If you are a property owner, don’t delay getting your shovels out this winter. Property owners are now obligated to take reasonable steps to keep their properties free of snow and ice, no matter the source.
Since 1883, Massachusetts courts have consistently held that a property owner is only liable in negligence for failing to remove “unnatural” accumulations of snow and ice and cannot be held liable if someone is injured walking on newly fallen or “natural” snow (the so-called “natural accumulation rule”). Generally, accumulations of snow and ice are considered natural when there is no human interference, such as newly falled snow collecting on sidewalks and roads. Typically, an accumulation of snow or ice is considered unnatural if it is re-directed or impacted by human intervention such as a bank of snow moved onto the sidewalk by a passing snow plow, a patch of ice caused by a misdirected gutter, or days old snow that has been compacted and melted from footprints.
In Papadopoulos v. Target Corporation, a landmark decision announced by the Supreme Judicial Court in July 2010, the Court abolished the distinction between natural and unnatural accumulations of snow and ice. In doing so, the Court ruled that the traditional policy justifications for the natural accumulation rule are no longer relevant. For example, the Court rejected the notion that snow is an open and obvious danger which relieves the property owner from a duty to warn lawful visitors about dangerous accumulations of snow and ice. Also, the Court found problems in enforcing an affirmative duty to remove natural accumulations of snow and ice. They suggested that the natural accumulation rule is outdated since we now rely on modern snow removal technology (e.g. plows, snow blowers, ice melt etc.) which eases the burden of keeping property reasonably free of snow and ice. Finally, the Court found that the trial courts have struggled to apply the natural accumulation rule as it creates inconsistencies in the case law. For example, there might be a mound of snow which contains both natural fallen snow and unnatural accumulated snow – say pushed by plow. If an individual slipped and fell on the portion of the mound of snow which was not disturbed by the plow, the landowner would ordinarily not be liable for the person’s injuries. However, if someone slipped and fell on the portion of the mound that had been altered by the plow, the landowner may be held liable for the injuries.

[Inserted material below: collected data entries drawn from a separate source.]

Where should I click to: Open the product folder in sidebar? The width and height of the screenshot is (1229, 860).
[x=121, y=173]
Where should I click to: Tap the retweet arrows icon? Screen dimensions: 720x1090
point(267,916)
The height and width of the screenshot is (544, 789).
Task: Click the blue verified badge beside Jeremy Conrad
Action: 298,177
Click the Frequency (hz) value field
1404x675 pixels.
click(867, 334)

After Papadopoulos, property owners in Massachusetts have a duty to keep their property reasonably free from all accumulations of snow and ice. The change in the law seemingly opens the door for more lawsuits against property owners for injuries caused by accumulated snow and ice. If you are a landowner, it is time to stock up on shovels, sand, and salt. It is also important to secure a solid agreement with your snow removal contractor, containing effective indemnity and hold-harmless provisions. Finally, a review of your property insurance coverage, in addition to evaluating the terms of your snow removal designee’s insurance, is an integral part of a sound risk assessment in light of this new rule. The bottom line is that it is up to land owners to ‘act reasonably’ in timely and effectively clearing snow and ice – whether such dangers appear naturally or through human intervention.